In the decimal system of numeration the number of six digit numbers in which the sum of the digits is divisible by 5 is
(a) 180000
(b) 540000
(c) $5\times {{10}^{5}}$
(d) none of these

Answer 1

Hint: Here, we will find the total number of ways in which we can form a 6 digit number that is divisible by 5. Any number which is divisible by 5 always ends with 0 or 5. The total number of ways can be found using the Fundamental principle of counting.

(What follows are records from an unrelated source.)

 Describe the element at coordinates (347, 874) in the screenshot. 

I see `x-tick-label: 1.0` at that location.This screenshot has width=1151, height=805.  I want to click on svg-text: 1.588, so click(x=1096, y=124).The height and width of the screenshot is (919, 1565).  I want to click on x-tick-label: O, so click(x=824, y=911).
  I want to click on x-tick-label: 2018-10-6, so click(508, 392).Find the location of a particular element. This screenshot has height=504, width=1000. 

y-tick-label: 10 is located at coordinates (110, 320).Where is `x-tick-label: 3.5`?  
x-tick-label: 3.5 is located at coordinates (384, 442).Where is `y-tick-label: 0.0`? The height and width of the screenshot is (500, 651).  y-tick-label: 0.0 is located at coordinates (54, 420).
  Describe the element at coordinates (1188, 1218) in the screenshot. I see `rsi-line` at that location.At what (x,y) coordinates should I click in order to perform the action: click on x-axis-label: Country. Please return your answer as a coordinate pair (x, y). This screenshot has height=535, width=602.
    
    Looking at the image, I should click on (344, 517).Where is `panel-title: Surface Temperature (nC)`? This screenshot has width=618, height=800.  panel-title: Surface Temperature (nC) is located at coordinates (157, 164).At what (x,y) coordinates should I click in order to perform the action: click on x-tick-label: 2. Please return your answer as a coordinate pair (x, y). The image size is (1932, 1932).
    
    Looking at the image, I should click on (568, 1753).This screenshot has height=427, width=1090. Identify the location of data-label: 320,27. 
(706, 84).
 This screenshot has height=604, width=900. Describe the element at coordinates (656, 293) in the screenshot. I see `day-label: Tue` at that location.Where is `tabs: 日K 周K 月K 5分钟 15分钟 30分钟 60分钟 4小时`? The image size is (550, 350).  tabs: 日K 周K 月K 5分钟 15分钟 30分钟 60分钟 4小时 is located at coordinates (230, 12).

Complete step-by-step answer:
Fundamental principle of counting states that if there are n ways of doing something and m ways of doing another thing after that, then there are $n\times m$ ways to perform both of these actions.
Here, we are given that a 6 digit number have to be formed.
Now, total number of digits which form up any number are 10, i.e., 0, 1, 2, 3, 4, 5, 6, 7, 8 and 9.
A six digit number will always start from any of the digits from 1 to 9. So, we have 9 choices to fill up the place for first digit.
The next 4 digits of the number can be any of the numbers from 0 to 9. So, we have 10 ways each for filling the places for the second, third, fourth and fifth digits.
Now, the sum of the 5 digit number obtained after filling the places for these 5 digits is of the form $5k,5k+1,5k+2,5k+3\text{ or }5k+4$ because any integer can be represented in these four forms only where ‘k’ is an integer.
When the sum is of the form $5k$, the last digit can be 0 or 5 because any number divisible by 5 always end with 0 or 5.
When the sum is of the form $5k+1$, then the last digit can be 4 or 9, as $5k+1+4=5k+5$ which is divisible by 5 and $5k+1+9=5k+10=5\left( k+2 \right)$ which is also divisible by 5.
When the sum is of the form $5k+2$ , the last digit can be 3 or 8 because $5k+2+3=5k+5=5\left( k+1 \right)$ which is divisible by 5 and $5k+2+8=5k+10=5\left( k+2 \right)$ which is also divisible by 5.
When the sum is of the form $5k+3$ , the last digit can be 2 or 7 because $5k+3+2=5k+5=5\left( k+1 \right)$ which is divisible by 5 and $5k+3+7=5k+10=5\left( k+2 \right)$ which is also divisible by 5.
When the sum is of the form $5k+4$ , the last digit can be 1 or 6 because $5k+4+1=5k+5=5\left( k+1 \right)$ which is divisible by 5 and $5k+4+6=5k+10=5\left( k+2 \right)$ which is also divisible by 5.
So, we can see that in all cases, there are two ways of finding the last digit.
Therefore, by fundamental principle of counting, total number of six digit numbers for which the sum of digits is divisible by 5 is = $9\times 10\times 10\times 10\times 10\times 2=18\times {{10}^{4}}=180000$.

So, the correct answer is “Option A”.

Note: Students should note here that we can represent all integers in the form $5k,5k+1,5k+2,5k+3,5k+4$ by just varying k. A chance of mistake here is that the student considers the first digit to be filled in 10 ways that is 0 to 9 but if the digit starts from 0 it would become a 5 digit number. So, the first digit will be selected from 1 to 9 only. All the calculations must be done properly to avoid mistakes.